Copy the text of each item below word for word, but leave the pictures out.

────────────────────────────────────────

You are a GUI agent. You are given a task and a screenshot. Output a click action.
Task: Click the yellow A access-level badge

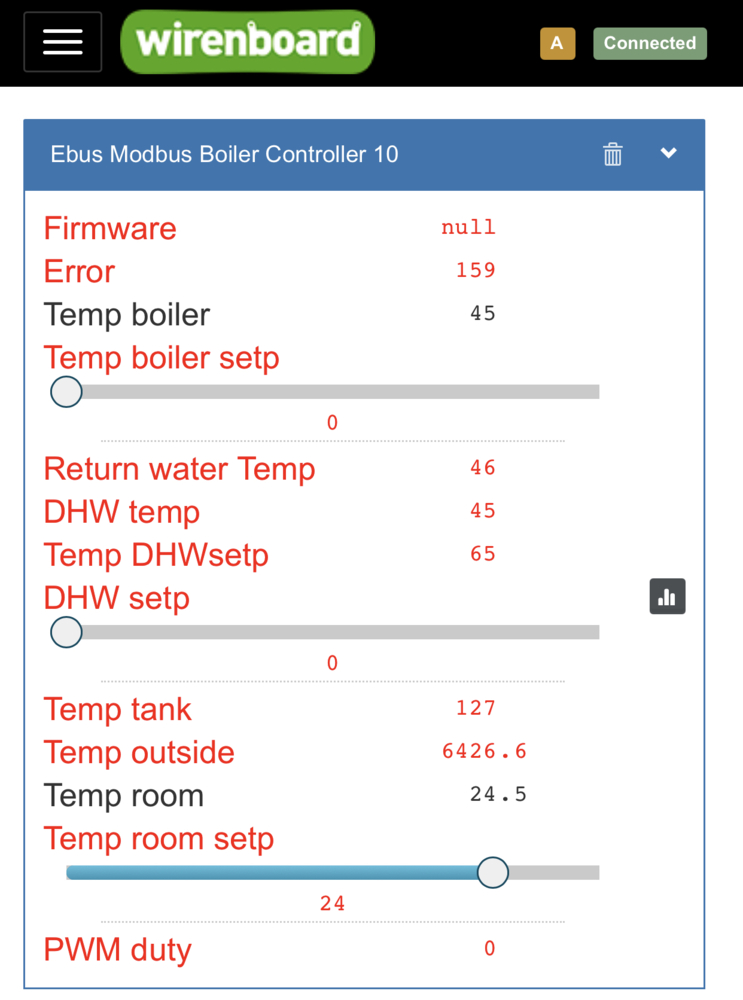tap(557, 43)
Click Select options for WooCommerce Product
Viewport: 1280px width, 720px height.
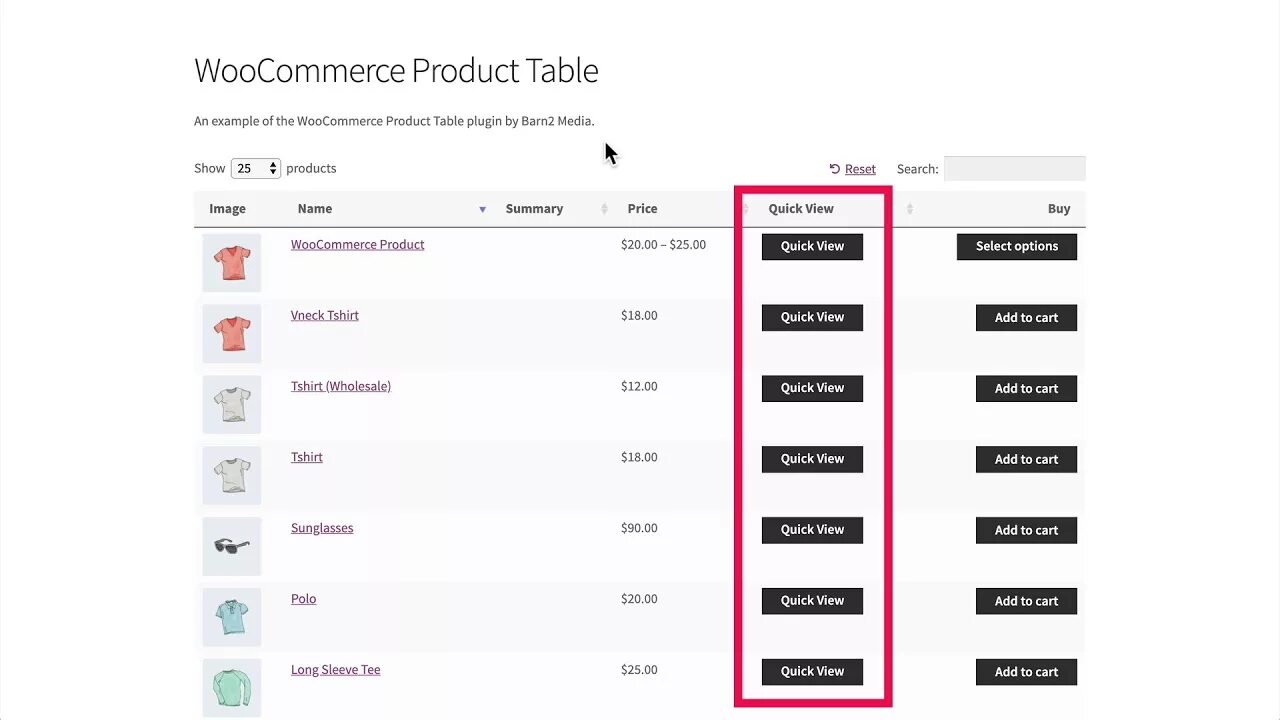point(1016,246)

────────────────────────────────────────

FULL RESPONSE:
You are a GUI agent. You are given a task and a screenshot. Output a click action.
Task: Click the yellow A access-level badge

tap(557, 43)
Click Select options for WooCommerce Product
Viewport: 1280px width, 720px height.
point(1016,246)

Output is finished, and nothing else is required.